冬が明けた平成28年4月から、電車とバスを乗り継いで大学に出勤するようになった。自宅から最寄りの駅までおよそ600mの距離があるが、健康な時は6分くらいで歩いていたのに、4月の頃は杖をつきながら25分もかかった。5月には杖をつかなくなり、8月には20分で歩けるようになった。駅まで歩くようになって一年経った平成29年3月には、10分で歩けるようになった。随分回復したものである。
歩くのがしっかりしてくると、バスの接続が悪いことに耐えられなくなってきた。これまでは40分近くの接続時間は、周りの店を見て回ることで時間をつぶしていた。そろそろそうしたことにも飽きたので、平成29年3月になって片道1.2kmの距離を毎日往復歩くようになった。
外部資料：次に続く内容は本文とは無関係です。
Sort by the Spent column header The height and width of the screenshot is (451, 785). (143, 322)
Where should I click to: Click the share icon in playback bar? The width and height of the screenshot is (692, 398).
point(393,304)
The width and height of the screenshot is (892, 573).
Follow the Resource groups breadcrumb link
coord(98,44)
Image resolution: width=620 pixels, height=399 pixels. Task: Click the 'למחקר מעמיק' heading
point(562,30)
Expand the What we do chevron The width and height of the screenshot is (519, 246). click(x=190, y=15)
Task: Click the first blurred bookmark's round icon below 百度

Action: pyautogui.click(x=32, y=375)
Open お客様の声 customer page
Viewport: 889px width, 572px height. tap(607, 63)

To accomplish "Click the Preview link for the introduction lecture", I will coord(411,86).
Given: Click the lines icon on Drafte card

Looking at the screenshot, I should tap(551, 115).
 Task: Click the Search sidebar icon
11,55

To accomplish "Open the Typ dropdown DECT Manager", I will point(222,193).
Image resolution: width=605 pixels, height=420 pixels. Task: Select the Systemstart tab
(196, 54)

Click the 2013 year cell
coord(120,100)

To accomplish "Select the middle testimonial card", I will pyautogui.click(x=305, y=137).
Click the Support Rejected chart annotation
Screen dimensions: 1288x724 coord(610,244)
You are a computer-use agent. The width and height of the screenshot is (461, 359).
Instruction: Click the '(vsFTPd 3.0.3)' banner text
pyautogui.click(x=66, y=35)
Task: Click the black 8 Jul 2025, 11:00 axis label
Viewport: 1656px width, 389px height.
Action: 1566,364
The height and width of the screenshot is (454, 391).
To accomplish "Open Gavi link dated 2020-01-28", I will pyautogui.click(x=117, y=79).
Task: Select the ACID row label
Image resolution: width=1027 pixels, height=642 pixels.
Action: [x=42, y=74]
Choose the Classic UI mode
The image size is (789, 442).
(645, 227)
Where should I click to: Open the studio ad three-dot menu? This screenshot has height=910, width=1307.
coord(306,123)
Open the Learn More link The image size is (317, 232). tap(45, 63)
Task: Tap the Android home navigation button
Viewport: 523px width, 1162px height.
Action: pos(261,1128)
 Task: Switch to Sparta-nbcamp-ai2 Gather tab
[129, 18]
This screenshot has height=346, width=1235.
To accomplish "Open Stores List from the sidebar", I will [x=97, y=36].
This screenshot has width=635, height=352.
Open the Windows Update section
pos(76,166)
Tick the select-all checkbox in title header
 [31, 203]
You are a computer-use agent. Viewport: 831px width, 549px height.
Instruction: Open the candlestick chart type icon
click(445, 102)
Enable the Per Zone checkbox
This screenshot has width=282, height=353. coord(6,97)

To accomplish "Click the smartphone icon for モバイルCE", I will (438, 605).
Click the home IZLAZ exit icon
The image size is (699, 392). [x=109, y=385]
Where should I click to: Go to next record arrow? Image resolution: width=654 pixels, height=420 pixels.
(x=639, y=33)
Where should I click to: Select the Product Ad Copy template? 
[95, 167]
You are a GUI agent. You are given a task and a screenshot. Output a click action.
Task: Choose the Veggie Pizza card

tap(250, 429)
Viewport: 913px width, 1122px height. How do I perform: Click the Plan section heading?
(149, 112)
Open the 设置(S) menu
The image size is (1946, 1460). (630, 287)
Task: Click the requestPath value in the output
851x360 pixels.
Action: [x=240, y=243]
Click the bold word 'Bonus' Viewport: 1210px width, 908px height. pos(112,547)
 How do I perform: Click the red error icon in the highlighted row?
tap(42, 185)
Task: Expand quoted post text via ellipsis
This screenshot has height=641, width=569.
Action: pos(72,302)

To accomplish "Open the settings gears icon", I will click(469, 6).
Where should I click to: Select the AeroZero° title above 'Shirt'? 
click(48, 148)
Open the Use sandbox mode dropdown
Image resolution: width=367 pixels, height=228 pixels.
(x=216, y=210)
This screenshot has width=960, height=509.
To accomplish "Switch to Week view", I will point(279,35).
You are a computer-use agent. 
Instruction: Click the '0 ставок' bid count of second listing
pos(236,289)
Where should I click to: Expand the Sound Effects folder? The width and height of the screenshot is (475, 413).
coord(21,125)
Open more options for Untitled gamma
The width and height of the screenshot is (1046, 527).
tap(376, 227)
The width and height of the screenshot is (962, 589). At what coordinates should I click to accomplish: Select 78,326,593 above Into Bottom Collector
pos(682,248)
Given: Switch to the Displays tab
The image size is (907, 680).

歩くようになってから、悔しい思いをわたしにぶつけてきた。一体何だと思ったら、「歩いていると若い女の子にスタスタっと抜かされる」というのである。屈辱的だというのである。わたしが「じじいには抜かされないの?」と聞くと、「それは大丈夫」と答える。「それならば問題ないじゃない」とわたしは返すのである。
そう言えば、わたしだって若い女の子に追い抜かれている。いや、考えてみると、そもそもかれほどわたしは歩いていない。日々1kmも歩くことはないだろう。必要に迫られて、大学の構内を少し歩く程度である。かれよりもよっぽど不健康な毎日を送っている。しかし、わたしだって健康を考えているので、わたしの研究室がある5階までエレベータを使わずに階段を毎日歩いて登っている。わたしと一緒に歩いている時は、かれも5階まで階段を歩く。どうみても、かれの方が一日の運動量が多い。
最近、かれは歩きすぎて膝が痛くなったと言っている。歩く距離を少なくすれば回復するだろう。
もう一つのかれの悩みは、走れなくなったことである。走るのを忘れてしまったというのである。つまり両足を同時に地上から離して前に進むことができないというのである。危ないから、専門家に教えてもらった方がいいだろうということで、同僚の体育の教員に相談すると、走るよりも歩くことの方が体にいいから、この際だから歩くことを極めたらいいと言われた。歩くのを極めるとはいったいどういうことなのだろうと思うが、Kは走ることをあきらめたわけではない。Kはいつか走れるようになるのだろうか。